Indonesia’s top tech company, GoTo, debuted on the Indonesia Stock Exchange earlier this month. The move has been anticipated since ride-hailing mega-app Gojek merged with e-commerce platform Tokopedia to create the largest tech company in Indonesia. GoTo touches virtually every part of Indonesia’s massive and growing e-commerce sector, so it’s been a closely watched IPO. Other big tech stocks in the region, like Grab and Sea, have seen their stock prices come under pressure in recent months, with Grab in particular having a disappointing debut on the Nasdaq last year.
Despite such headwinds, GoTo lowered its valuation and pushed ahead with the public offering. The shares were listed at 338 Indonesian rupiah a piece, and ended the first day of trading above the list price at 382. While a week is too short a time to tell us much, the stock has so far held its value. As reported by Reuters, GoTo netted $1.1 billion and a valuation of $31.6 billion, making it one of Indonesia’s most valuable listed companies along with blue chips like Bank Central Asia and Telkom Indonesia.
In its way this is quite remarkable, since those companies are profitable and GoTo is not. Like its peers, Sea and Grab, GoTo has been a loss-making business for years. Audited financial statements included in the investor prospectus show that GoTo’s pre-tax loss in 2020 was 16.7 trillion rupiah (approximately $1.2 billion), which was actually an improvement over its 2019 loss of 24.2 trillion rupiah.

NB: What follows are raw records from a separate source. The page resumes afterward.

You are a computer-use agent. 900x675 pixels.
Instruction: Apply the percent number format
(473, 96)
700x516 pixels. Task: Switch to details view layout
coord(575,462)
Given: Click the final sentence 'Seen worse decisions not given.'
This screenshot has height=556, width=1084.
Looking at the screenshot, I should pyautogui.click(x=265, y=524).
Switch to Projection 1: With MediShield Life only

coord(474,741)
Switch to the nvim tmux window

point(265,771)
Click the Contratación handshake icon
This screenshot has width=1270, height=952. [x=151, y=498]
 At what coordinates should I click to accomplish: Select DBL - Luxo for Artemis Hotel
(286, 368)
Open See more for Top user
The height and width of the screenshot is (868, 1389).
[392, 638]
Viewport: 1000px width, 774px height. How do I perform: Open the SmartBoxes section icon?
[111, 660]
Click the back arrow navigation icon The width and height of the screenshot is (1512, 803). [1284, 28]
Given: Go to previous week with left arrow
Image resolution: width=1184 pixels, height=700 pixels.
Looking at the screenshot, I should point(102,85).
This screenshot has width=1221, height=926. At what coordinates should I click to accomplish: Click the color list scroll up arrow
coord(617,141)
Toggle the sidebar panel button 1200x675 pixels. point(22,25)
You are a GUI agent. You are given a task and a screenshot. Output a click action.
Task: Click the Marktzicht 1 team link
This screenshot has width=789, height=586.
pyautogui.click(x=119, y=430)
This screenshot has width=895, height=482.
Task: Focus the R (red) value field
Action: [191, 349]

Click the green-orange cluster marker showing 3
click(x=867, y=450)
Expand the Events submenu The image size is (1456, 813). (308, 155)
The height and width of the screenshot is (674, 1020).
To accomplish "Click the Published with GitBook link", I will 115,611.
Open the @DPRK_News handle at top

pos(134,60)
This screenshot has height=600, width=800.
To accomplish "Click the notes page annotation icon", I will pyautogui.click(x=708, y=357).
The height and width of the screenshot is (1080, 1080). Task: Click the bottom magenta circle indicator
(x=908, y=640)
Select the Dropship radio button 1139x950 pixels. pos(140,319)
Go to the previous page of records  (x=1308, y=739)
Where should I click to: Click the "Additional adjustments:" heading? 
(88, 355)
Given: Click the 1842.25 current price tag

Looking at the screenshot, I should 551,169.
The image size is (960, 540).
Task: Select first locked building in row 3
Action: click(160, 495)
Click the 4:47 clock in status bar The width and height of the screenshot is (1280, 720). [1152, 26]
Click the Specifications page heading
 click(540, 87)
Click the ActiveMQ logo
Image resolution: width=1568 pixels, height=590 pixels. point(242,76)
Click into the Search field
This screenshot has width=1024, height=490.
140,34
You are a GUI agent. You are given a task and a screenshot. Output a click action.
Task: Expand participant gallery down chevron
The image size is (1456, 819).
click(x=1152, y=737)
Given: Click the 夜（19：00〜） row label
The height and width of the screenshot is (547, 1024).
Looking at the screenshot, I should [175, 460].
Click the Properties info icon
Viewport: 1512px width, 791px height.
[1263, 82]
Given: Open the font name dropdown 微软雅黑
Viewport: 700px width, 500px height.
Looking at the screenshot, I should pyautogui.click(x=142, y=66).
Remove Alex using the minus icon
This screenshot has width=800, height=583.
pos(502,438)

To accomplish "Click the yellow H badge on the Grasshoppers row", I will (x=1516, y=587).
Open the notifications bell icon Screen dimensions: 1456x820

This is not unexpected with consumer-facing tech start-ups. Such companies are often loss-makers in the early stages, burning through cash raised from deep-pocketed investors as they expand market share, plowing money into research, development, and marketing. According to the prospectus, from 2018 to July 2021 GoTo spent 8.3 trillion rupiah (approximately $579 million) on research and development alone. Given the company’s dominant position in Indonesia, including in online retail, deliveries, ride-hailing, and finance, in five to ten years (if the region’s e-commerce market grows as projected), GoTo will be much more valuable than its current earnings suggest.
But there’s more to this listing than just balance sheet analytics. GoTo is a key part of Indonesia’s vision for future economic growth: It’s a company that uses technology and capital to make domestic markets more efficient, in the process attracting large capital inflows, a major priority of the Jokowi administration. The company’s model is not perfect, but in general Gojek drivers earn above minimum wage in most cities, restaurants and shops using the app see increased sales, and platforms like Tokopedia allow small businesses to take their products directly to market. This is the type of company Indonesian policymakers envision driving economic growth for the long-term.
The way GoTo has proceeded with its IPO reflects some of these larger political economic and strategic considerations. In contrast to Grab, which seized on the hot stock market last year to go public in the U.S. via a speculative financial vehicle called a SPAC, GoTo has proceeded more methodically and cautiously. As investor sentiment cooled in recent months, GoTo revised the valuation down and pushed ahead, confident that demand for its shares would be there.
In part this is because the offering was squarely aimed at local investors with a secondary purpose of helping to bolster and develop Indonesia’s domestic capital markets. The local stock exchange has grown quite rapidly in recent years and policymakers are keen to build on that. From 2012 to 2021, the Indonesia Stock Exchange added 307 listed companies and the market valuation of all listed companies more than doubled.
GoTo’s IPO will, among other things, help to consolidate this momentum while signaling that the Indonesia Stock Exchange is a place where capital can be safely and profitably invested in cutting edge companies that are skill and technology-intensive. It’s an important shift because historically the Indonesian economy has been associated with labor-intensive manufacturing and foreign investment in extractive industries. We don’t know how all of this will play out over the next five or ten years, but GoTo’s IPO is not just about profit-maximization or value investing; it reflects some bigger shifts that are underway in terms of how Indonesia’s economy is perceived and structured.